MLOps for LLMs: How To Build, Tune, and Test a Chatbot Without Hating Your Life
Thursday, 16. May 2024 | 08:30 - 17:00
Description
When you work with large machine learning models (like LLMs), the development process can get messy, fast. This workshop will teach you MLOps practices and tools to keep things reproducible, automatable, and testable. We’ll start with the basics of building a chatbot with LLMs, and then show you how to take a prototype and iteratively adapt it to a real-world scenario with software like data version control (DVC). By the end, you’ll have a working pipeline that connects LLMs, a custom dataset, and crucial performance metrics.
Topics
What is MLOps and why do we need it when developing LLMs?
How chatbots use LLMs and retrieval-augmented generation (RAG)
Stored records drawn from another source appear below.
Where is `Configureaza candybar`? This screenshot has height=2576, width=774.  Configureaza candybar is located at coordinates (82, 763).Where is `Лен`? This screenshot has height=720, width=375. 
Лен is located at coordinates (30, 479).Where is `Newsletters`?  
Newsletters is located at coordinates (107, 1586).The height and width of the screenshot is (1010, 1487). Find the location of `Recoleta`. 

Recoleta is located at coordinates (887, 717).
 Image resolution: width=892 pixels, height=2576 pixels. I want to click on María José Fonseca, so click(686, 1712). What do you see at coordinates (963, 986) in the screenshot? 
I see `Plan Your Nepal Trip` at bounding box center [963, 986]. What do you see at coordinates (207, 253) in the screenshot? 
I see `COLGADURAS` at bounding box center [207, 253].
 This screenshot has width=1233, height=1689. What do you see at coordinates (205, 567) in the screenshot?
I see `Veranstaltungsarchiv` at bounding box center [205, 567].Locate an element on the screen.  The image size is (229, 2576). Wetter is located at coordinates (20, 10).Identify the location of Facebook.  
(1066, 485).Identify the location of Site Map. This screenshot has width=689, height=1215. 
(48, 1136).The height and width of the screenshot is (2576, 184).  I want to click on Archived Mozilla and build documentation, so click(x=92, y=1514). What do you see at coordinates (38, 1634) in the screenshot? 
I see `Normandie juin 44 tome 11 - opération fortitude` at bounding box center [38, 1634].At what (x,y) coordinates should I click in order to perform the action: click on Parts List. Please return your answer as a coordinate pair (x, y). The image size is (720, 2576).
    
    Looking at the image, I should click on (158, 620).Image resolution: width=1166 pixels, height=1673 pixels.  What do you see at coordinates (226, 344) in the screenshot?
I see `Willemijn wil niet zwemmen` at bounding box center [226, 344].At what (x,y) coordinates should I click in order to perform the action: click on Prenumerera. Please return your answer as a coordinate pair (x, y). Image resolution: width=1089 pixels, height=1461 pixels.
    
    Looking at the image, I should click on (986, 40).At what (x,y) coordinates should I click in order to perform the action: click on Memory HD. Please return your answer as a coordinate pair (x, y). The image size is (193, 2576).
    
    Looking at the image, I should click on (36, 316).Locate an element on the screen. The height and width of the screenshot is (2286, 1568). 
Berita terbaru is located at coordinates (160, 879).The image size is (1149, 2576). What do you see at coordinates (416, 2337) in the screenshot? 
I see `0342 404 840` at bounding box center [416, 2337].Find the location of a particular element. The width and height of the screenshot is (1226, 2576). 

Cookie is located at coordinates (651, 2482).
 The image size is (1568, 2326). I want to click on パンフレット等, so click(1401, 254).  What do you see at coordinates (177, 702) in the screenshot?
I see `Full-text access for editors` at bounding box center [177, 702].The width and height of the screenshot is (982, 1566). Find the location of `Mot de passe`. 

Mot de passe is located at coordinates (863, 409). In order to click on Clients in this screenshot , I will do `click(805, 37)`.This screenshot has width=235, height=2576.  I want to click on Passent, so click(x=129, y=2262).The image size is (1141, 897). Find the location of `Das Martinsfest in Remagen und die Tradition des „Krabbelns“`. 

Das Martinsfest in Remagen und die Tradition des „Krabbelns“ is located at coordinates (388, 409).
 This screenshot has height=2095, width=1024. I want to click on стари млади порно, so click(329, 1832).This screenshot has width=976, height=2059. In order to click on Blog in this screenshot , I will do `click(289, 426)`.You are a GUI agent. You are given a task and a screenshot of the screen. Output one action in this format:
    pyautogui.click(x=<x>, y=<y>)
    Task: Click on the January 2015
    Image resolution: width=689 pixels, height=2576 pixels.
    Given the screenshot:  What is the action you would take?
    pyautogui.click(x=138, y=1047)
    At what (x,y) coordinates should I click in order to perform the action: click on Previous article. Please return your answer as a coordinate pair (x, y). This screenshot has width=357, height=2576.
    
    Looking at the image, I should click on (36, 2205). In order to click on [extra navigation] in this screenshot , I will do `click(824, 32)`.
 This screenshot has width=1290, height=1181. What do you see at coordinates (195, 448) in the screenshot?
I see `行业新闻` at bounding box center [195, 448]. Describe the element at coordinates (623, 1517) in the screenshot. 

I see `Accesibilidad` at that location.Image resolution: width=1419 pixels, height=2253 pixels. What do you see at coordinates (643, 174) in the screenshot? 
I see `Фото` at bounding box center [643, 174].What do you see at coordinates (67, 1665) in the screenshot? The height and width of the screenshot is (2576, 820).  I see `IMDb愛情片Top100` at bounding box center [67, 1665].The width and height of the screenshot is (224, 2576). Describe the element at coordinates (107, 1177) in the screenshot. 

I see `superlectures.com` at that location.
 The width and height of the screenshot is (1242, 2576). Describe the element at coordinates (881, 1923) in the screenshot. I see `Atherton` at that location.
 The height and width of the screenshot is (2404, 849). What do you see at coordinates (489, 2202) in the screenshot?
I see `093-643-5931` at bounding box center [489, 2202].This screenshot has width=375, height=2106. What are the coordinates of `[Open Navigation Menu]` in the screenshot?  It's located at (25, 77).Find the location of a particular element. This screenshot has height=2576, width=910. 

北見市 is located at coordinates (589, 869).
Storing documents in vector embeddings with langchain and faiss
Tracking documents and embeddings with DVC
Retrieving relevant documents and answering questions using an LLM
Chaining the pipeline together with DVC
Measuring performance with ragas
Tracking and comparing performance with DVC
Improving performance by tuning the data, model, or retrieval
Maintaining and updating the application
Requirements
Basic coding skills in Python
Basic familiarity with Git and working in the command line
Target audience
Anyone who wants to learn how to practically build an AI application like a chatbot, and how to incorporate MLOps tools into its development. No previous AI or ML experience is required.